Quick answer
May 2026 snapshot: GPT-5 and Claude 4.7 are roughly tied at the frontier. Reasoning models are the new standard. AI agents are real but flaky. Multimodal is solved. AI video (Sora 2, Veo) is genuinely usable. Open source caught up (DeepSeek, Llama 4). EU AI Act is enforced. AI energy use is the new political flashpoint. Hype is fading; deployment is rising.
The mid-year is a good time to take stock. Six months ago we were arguing about whether GPT-5 would arrive. Now it has been out for a year and the conversation has moved on. Here is where AI actually stands in May 2026.

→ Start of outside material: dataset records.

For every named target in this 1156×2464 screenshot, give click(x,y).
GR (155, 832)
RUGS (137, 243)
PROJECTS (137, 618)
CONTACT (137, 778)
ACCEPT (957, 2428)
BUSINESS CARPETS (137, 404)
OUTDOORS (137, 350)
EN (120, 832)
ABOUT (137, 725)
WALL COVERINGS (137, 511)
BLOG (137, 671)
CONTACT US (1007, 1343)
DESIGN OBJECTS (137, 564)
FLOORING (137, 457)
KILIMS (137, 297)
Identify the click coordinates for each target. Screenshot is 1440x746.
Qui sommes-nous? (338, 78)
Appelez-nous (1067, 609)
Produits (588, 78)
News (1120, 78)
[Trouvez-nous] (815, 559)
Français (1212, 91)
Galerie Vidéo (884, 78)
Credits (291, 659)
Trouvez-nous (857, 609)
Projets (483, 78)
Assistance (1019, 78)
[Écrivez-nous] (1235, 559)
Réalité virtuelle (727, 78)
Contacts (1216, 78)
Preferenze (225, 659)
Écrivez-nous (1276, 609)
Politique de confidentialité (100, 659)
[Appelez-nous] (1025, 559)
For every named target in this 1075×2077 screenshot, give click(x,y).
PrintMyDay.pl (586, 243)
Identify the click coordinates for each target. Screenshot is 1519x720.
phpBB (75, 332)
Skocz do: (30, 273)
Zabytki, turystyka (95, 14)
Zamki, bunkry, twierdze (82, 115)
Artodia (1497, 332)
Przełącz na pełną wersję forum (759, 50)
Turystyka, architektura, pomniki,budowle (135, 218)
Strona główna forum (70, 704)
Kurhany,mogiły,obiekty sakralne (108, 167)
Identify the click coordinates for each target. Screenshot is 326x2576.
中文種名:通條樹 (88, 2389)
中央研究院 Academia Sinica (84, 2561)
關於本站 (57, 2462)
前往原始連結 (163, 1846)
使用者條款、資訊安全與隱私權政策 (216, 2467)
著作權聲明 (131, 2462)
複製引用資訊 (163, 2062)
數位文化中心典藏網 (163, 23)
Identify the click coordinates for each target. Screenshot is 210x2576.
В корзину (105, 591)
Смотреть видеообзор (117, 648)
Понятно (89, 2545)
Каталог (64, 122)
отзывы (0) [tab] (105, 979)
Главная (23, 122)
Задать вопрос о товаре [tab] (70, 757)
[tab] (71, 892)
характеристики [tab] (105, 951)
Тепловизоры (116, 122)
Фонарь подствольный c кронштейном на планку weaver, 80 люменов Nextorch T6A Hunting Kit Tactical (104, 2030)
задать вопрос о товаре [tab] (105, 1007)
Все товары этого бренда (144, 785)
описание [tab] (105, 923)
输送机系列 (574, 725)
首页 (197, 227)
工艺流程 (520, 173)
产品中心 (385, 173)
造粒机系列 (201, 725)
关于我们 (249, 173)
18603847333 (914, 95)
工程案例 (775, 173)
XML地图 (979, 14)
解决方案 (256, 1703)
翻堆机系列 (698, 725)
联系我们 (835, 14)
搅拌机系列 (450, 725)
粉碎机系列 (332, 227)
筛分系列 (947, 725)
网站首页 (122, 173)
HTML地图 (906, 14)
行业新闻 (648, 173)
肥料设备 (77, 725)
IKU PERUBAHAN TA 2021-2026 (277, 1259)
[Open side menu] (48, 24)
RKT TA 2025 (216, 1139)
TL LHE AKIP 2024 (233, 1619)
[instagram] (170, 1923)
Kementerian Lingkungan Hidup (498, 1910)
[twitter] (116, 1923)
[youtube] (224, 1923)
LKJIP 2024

What got dramatically better in 2026
- Reasoning — o3, Claude Extended Thinking, Gemini Thinking transformed hard tasks
- Video generation — Sora 2 and Veo 3 are genuinely usable for short-form content
- Coding — Cursor, Windsurf, Claude Code are transforming developer workflows
- Open source — DeepSeek and Llama 4 are competitive with frontier proprietary models
- On-device AI — Apple Intelligence, Gemini Nano running locally on phones
- Voice and multimodal — Pi, ChatGPT Voice, Gemini Live are conversational at human level
What stalled or disappointed
- AI agents — autonomous web agents still flaky in real use
- AGI claims — no dramatic step change despite predictions
- AI replacing knowledge workers — happening, but slower than feared
- AI productivity boost economy-wide — measurable but smaller than hyped
- AI safety progress — outpaced by capability growth
What to watch in H2 2026
- GPT-6 and Claude 5 — both expected by year-end
- EU AI Act fines start landing — first enforcement actions coming
- AI energy crisis — data center build-out hits power grid limits
- Open source frontier — DeepSeek and Mistral pushing prices down
- AI in education — curriculum overhaul beginning at major universities
Honest take: 2025-2026 has been the "deployment" era — same model intelligence but radically more useful applications. The next breakthrough may come from agents finally working reliably.
Related reading
Bottom line
AI in mid-2026 is more useful than ever, slightly less hyped than a year ago, and quietly transforming how serious professionals work. The biggest gains came from deployment, not new capabilities.